I never realized that I could cry so many tears. Grief is painful and relentless. I cry everywhere! Currently, I am only able to work part time. Recently, someone asked me what I did on my days off to which I responded, “I cry. A lot.”
On the days I work, I cry when I get up, in the car, a few mini grief bursts during the day, but by the time I leave the office at the end of the day, I can barely hold the tears back as I take the quick ride down the elevator. I cry on the walk to my car and once inside my car, I sob. That sets the pace for the rest of the night because I have had to hold the tears in most of the day. No one, other than someone experiencing heavy grief, could understand your actual need to cry this much. That only explains the physical release of grief.
Then there are tears that are triggered from memories, songs, items in the grocery store, things people say, photos, stores, photos, mail, places, buildings, sirens, objects, etc.
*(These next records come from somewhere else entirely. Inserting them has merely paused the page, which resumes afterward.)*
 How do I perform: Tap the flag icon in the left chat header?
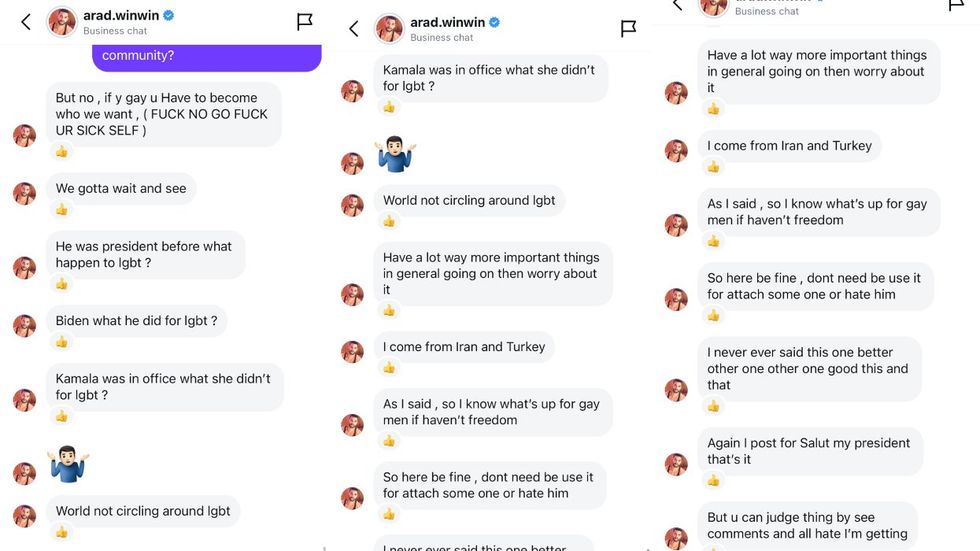point(305,22)
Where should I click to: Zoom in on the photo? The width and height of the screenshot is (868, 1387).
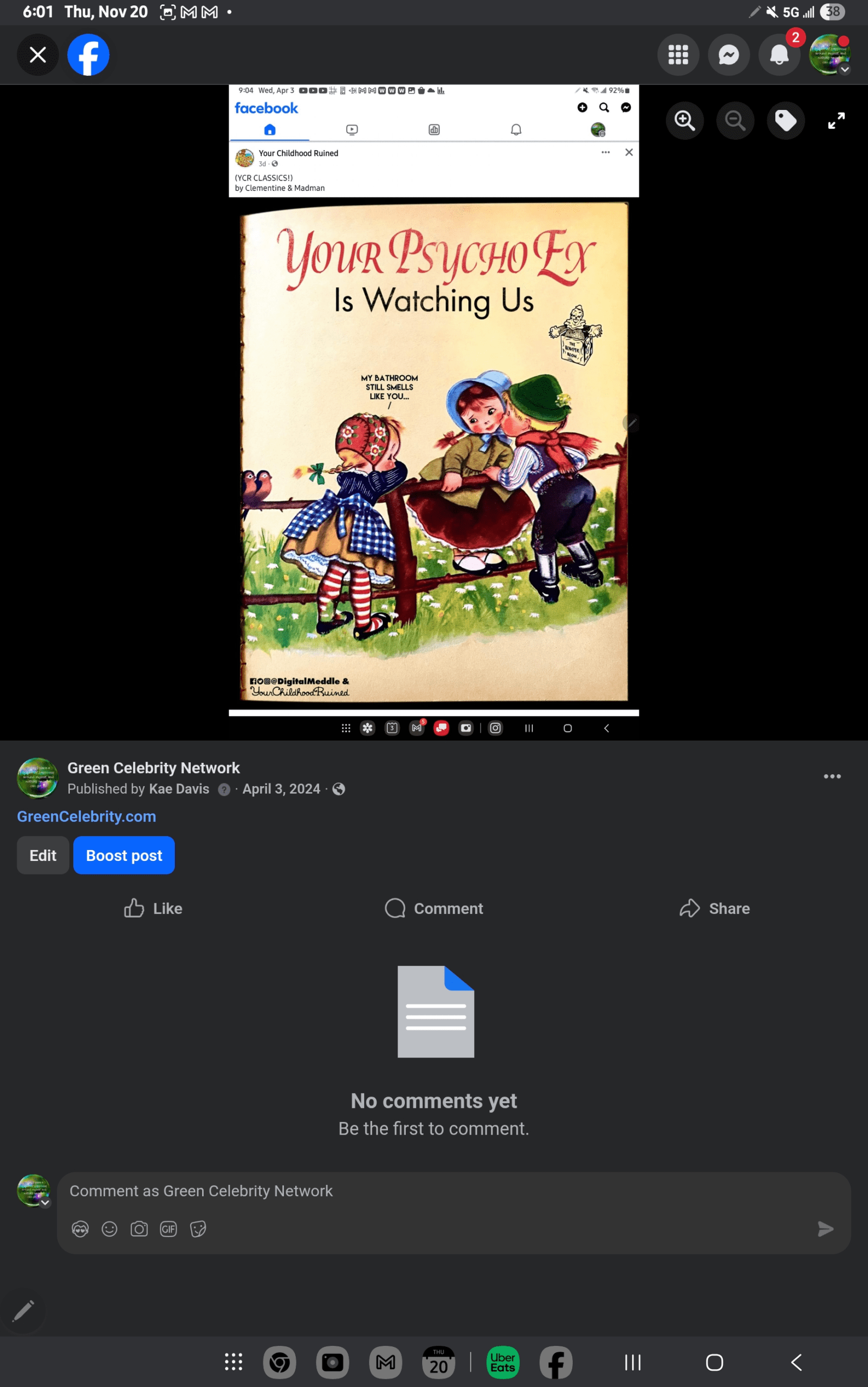684,121
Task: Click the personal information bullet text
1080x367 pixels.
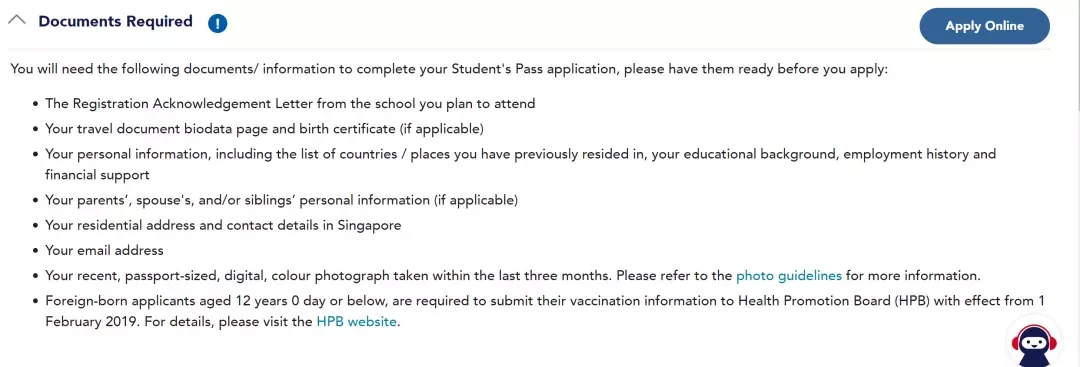Action: point(521,165)
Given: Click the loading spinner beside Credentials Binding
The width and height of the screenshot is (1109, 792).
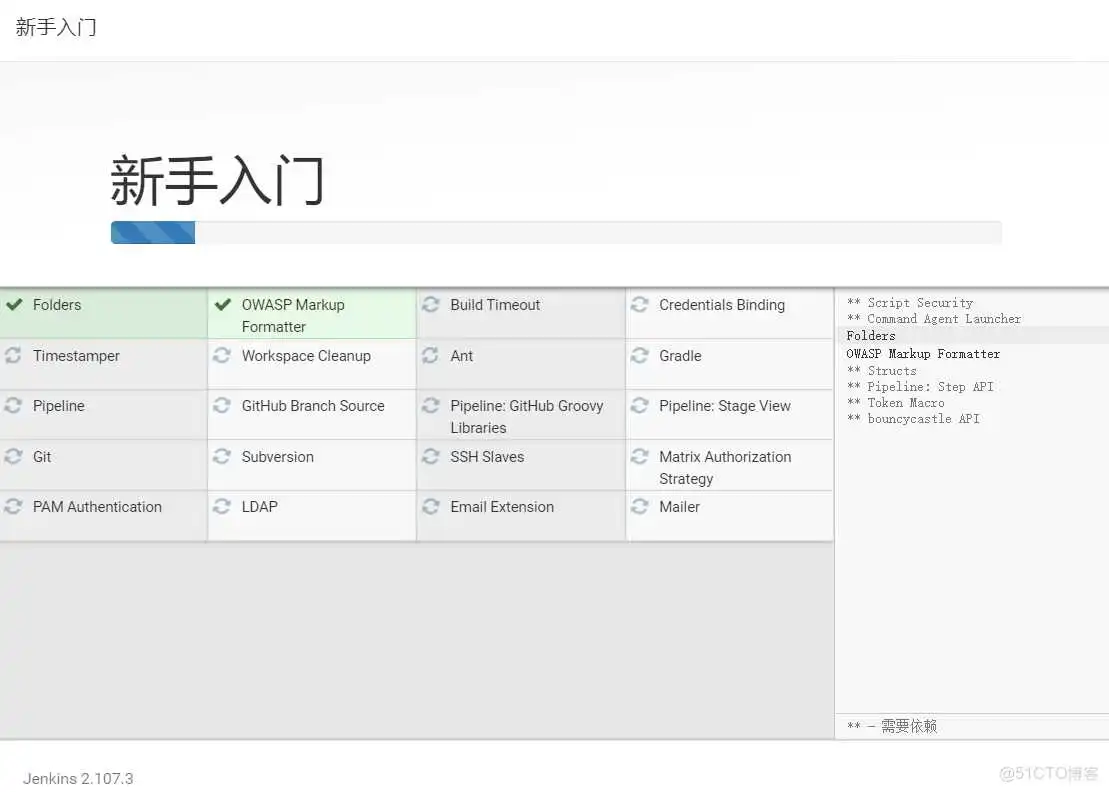Looking at the screenshot, I should pyautogui.click(x=641, y=305).
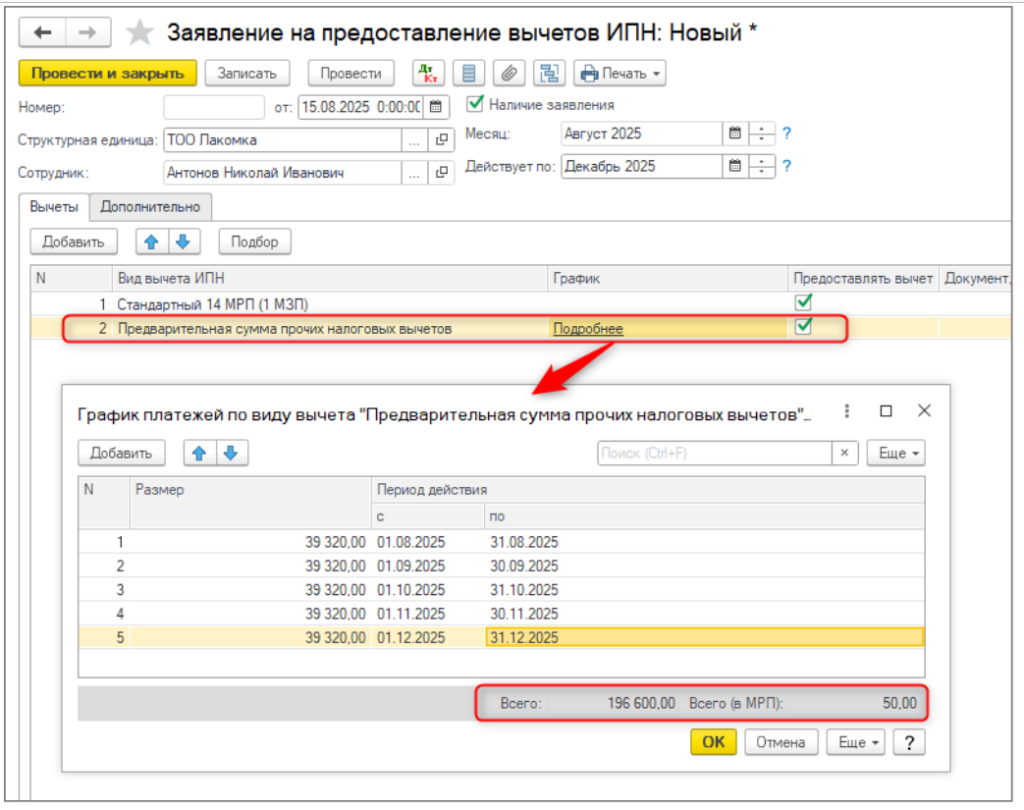Move row up in payment schedule dialog

pyautogui.click(x=199, y=453)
I recently read this in an old article from Psychology Today:
“Emotional tears have special health benefits. Biochemist and ‘tear expert’ Dr. William Frey at the Ramsey Medical Center in Minneapolis discovered that reflex tears are 98% water, whereas emotional tears also contain stress hormones which get excreted from the body through crying. After studying the composition of tears, Dr. Frey found that emotional tears shed these hormones and other toxins which accumulate during stress. Additional studies also suggest that crying stimulates the production of endorphins, our body’s natural pain killer and “feel-good” hormones.” Interestingly, humans are the only creatures known to shed emotional tears, though it’s possible that that elephants and gorillas do too. Other mammals and also salt-water crocodiles produce reflex tears which are protective and lubricating.
Crying makes us feel better, even when a problem persists. In addition to physical detoxification, emotional tears heal the heart.” … “Crying is also essential to resolve grief, when waves of tears periodically come over us after we experience a loss. Tears help us process the loss so we can keep living with open hearts. Otherwise, we are a set up for depression if we suppress these potent feelings.”
No one could possibly understand my need to cry and how necessary it is to have the time and safe places where I can do so freely. Just like a small child, who needs a nap after becoming over stimulated, I need to cry after I am over stimulated by trying to interact with others and behave normally for long periods of time. Nothing about my life feels normal as I exist in a world without Amy.
It has been my experience that when I cannot release the tears, I feel very depressed. And who knew that grief and depression are different. I didn’t.
Amy is worth ever tear! Guess I will cry a million more.